▶ Data section

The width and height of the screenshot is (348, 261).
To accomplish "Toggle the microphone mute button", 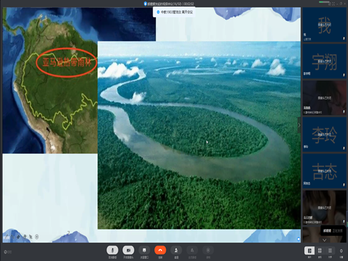I will point(113,251).
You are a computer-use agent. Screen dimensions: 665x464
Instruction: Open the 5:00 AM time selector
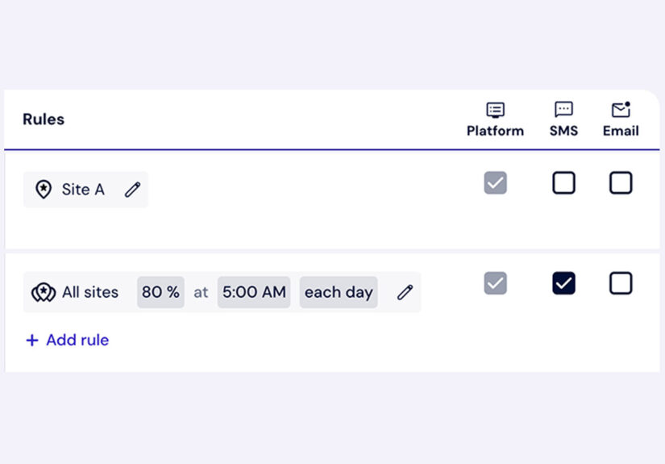point(254,292)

▶ Requirement
Using the listing above, copy exactly the lines from the one that contains "You are a computer-use" through its last line, both included, but not the pictures.

▶ Result of the task
You are a computer-use agent. Screen dimensions: 665x464
Instruction: Open the 5:00 AM time selector
point(254,292)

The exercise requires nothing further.